#### Work order:
When you reach the line containing "Screen dimensions: 1372x889" in the entries below, begin reproducing lines exactly, and stop once the line containing "Click the router breadcrumb segment" is done.

#### Data under study:
┌──

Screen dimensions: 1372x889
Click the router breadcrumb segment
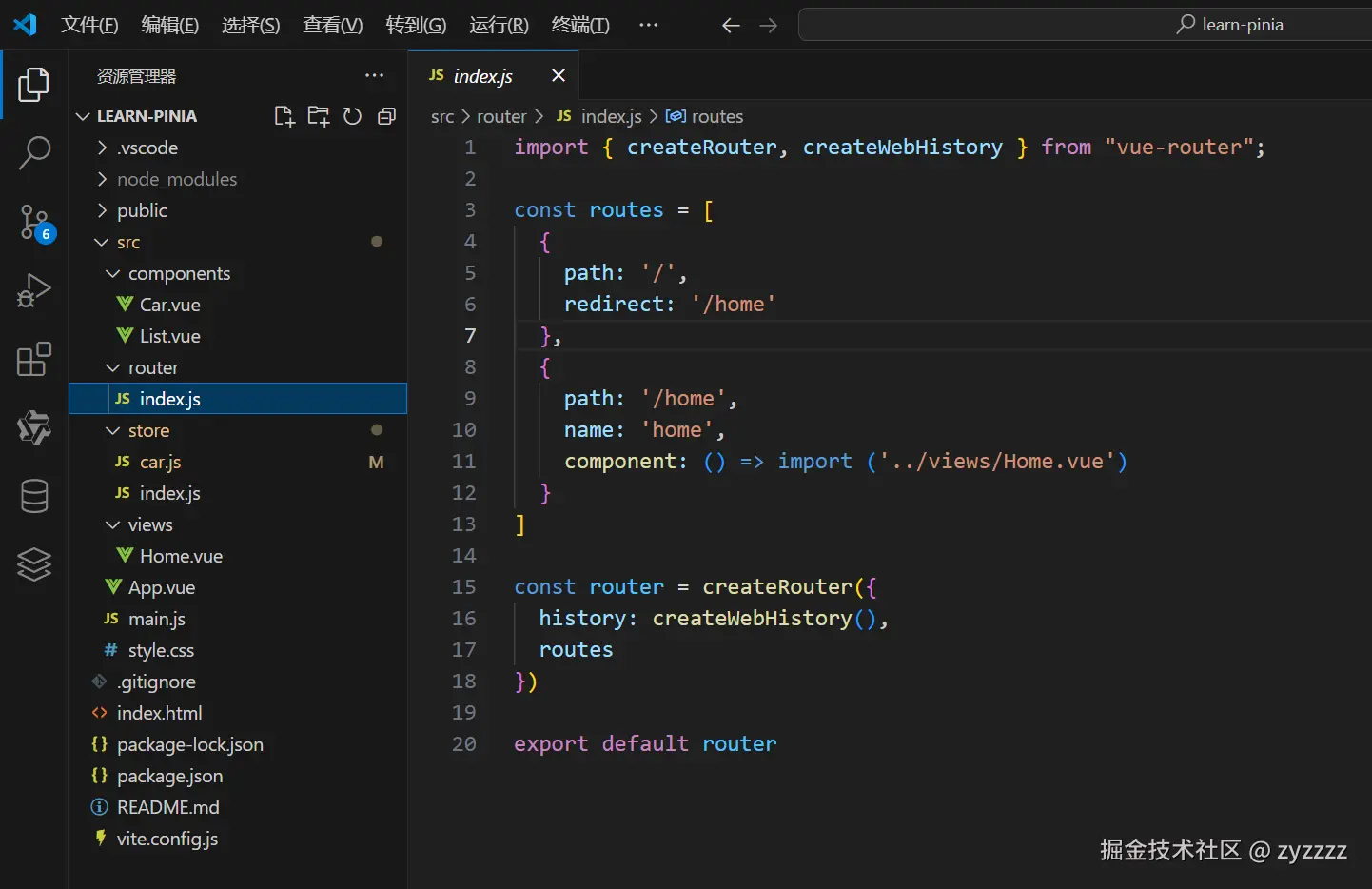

└──
┌──

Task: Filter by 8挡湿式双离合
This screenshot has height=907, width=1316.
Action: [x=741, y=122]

└──

#### Answer space:
Screen dimensions: 1372x889
Click the router breadcrumb segment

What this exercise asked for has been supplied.